━━ QUOTED TEXT

Another strike against Rose was his overuse of Danny Jackson in 1988, but in fairness that was pre-pitch-count era. In addition, I think it is pretty clear that the team's hot start in 1990 (33-12, which carried them to the division title with a not-great team, that was, as we saw, built for post-season) was in part due to being freed up from the Rose circus. Rose's teams did hustle, and he was OK tactically.
I think the only argument that ever really flew with the semi-intelligent masses wasn't that Pete bet, it was that the Dowd Report didn't prove that he did. It's been way too long, and frankly, I don't care anymore, but I know that was my general feeling.
This was the Bill James position, which carried a lot of weight with many people, since it was James. Sokolove conceded that there was no proverbial smoking gun but took the position that the circumstantial evidence was massive and the conclusion basically unavoidable.
Indeed, and it was a well-made argument. It prompted me to go find the Dowd Report and read it. I just don't remember much about it anymore, but I came away much like him, unconvinced. I didn't begrudge anyone who thought the opposite, but I don't remember anyone worthwhile loudly arguing that Rose didn't bet at all.
As Robinred says, that was the James position, but quite frankly it never made the slightest bit of sense to me. And James had some of the key facts wrong, and furthermore tried to handwave away large swaths of evidence.
For example, from Sean Lahman's Rose FAQ:
When James wrote his 1990 book, quite simply he didn't have access to volumes of evidence (transcripts, phone records, bank records, fingerprint analysis, etc.) which MLB released later. James was working from a summary of the Dowd report, and although he vigorously defended his position in his 2002 Abstract, I always felt that James went too far out on a limb in 1990 and then decided to keep going farther out instead of coming back.
The limb snapped when Rose confessed. Which of course doesn't necessarily mean that James's analysis was flawed.
The fact that it was plain to see at the time that James's analysis was flawed means that James's analysis was flawed.
Wait'll Bill James' crime book comes out later this year...and from what I've been told, he defends serial killers and mass murderers!
First, "circumstantial evidence" is not synonomous with "weak evidence." The most prominent example of this is OJ.
But more importantly, there was certainly direct evidence against Rose: the testimony of Janszen and Peters.
And how credible were they? After all, these were individuals who were engaged in activities which they knew to be illegal, and for which they were also being investigated. It's the same problem we currently see with McNamee - people who engage in activities deemed illegal often end up with credibility problems by simple virtue of being engaged in illegal activities.

━━━━

SET EXERCISE>
In the discussion of Pete Rose, whose testimony is cited as direct evidence against Rose? The lines after this text come from a separate, unrelated source.

━━ RECORDED INFORMATION

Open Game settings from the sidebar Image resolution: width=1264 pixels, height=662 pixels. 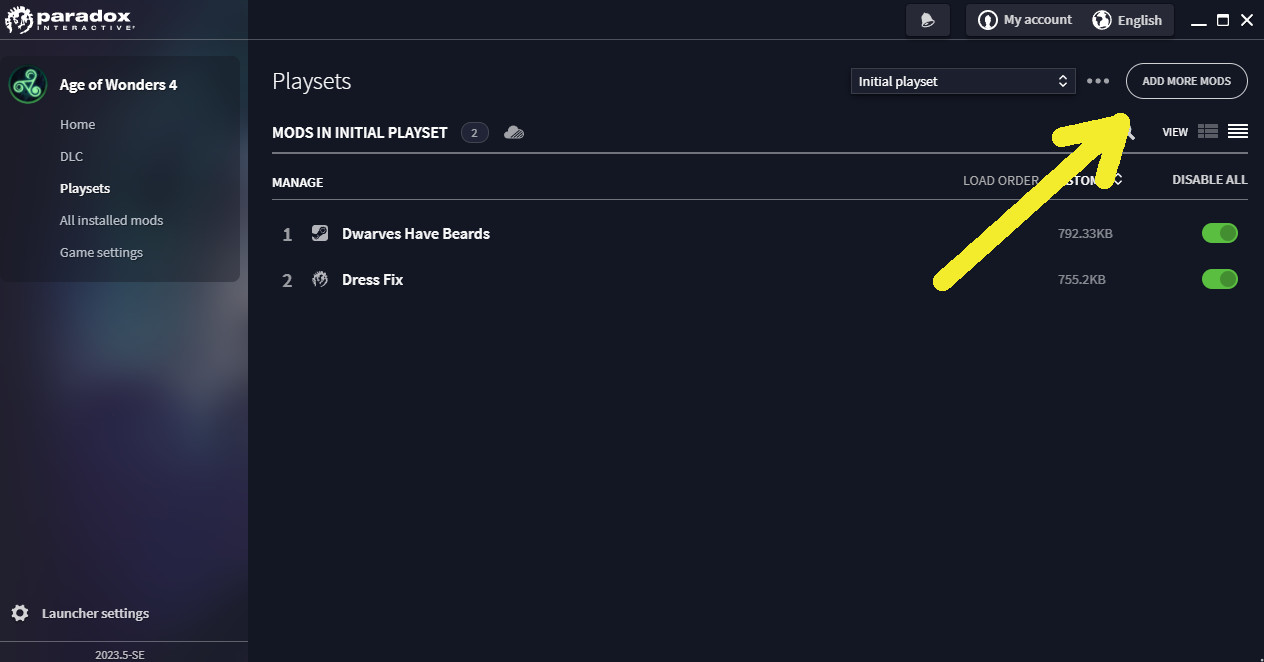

━━━━

EXPECTED ANSWER>
The testimony of Janszen and Peters.